YOUR INSTRUCTIONS: From the first line of the listing to the last, set down everything exactly, but skip the images.
^^^^^^^^^^^^^^^^
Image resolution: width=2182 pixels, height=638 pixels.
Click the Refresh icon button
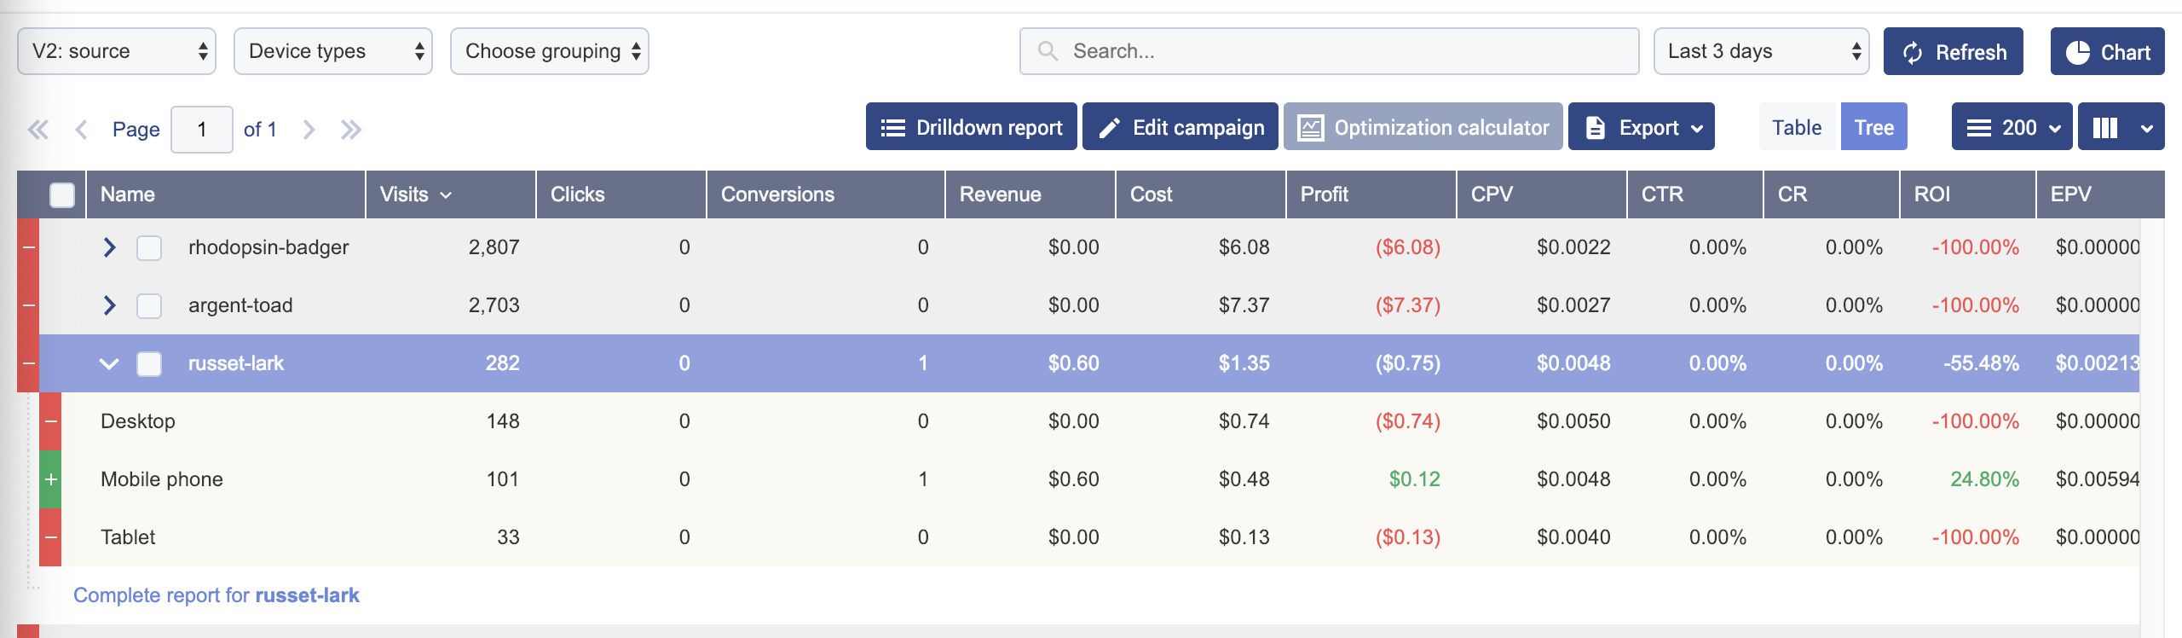tap(1952, 52)
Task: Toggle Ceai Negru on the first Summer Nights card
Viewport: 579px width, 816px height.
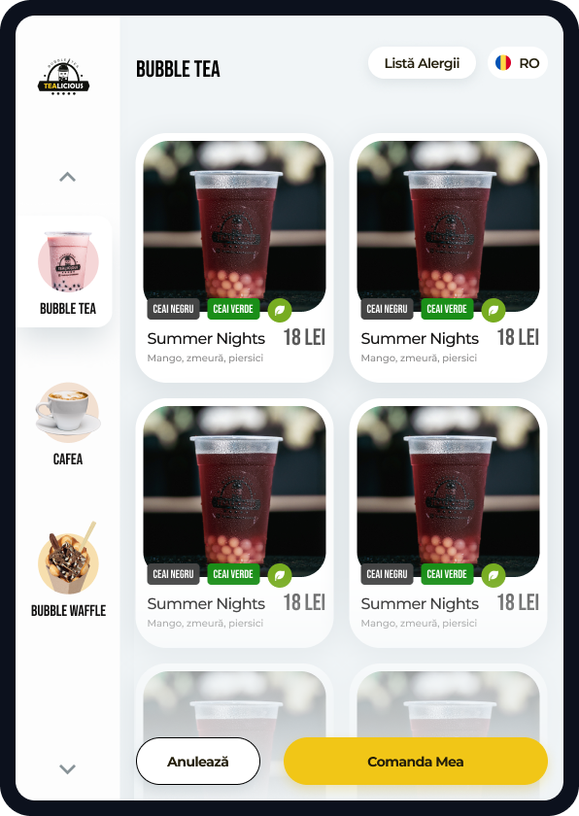Action: pyautogui.click(x=173, y=309)
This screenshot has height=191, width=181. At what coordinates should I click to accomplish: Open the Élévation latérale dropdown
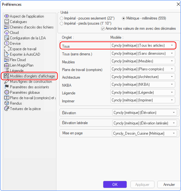[x=145, y=123]
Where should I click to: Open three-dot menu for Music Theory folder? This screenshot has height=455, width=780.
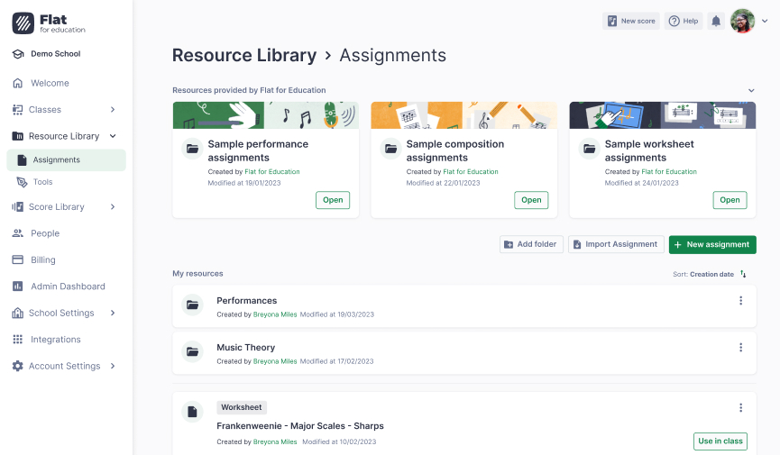[740, 348]
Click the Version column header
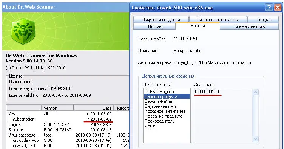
^^^^^^^^^^^^^^^^
RESULT OF THIS TASK:
Image resolution: width=2182 pixels, height=638 pixels.
Click the Refresh icon button
tap(1952, 52)
Task: Toggle Ceai Negru on the first Summer Nights card
Viewport: 579px width, 816px height.
Action: pyautogui.click(x=173, y=309)
This screenshot has height=191, width=181. At what coordinates should I click to accomplish: Open the Élévation latérale dropdown
[x=145, y=123]
Where should I click to: Open three-dot menu for Music Theory folder? This screenshot has height=455, width=780.
[740, 348]
Click the Version column header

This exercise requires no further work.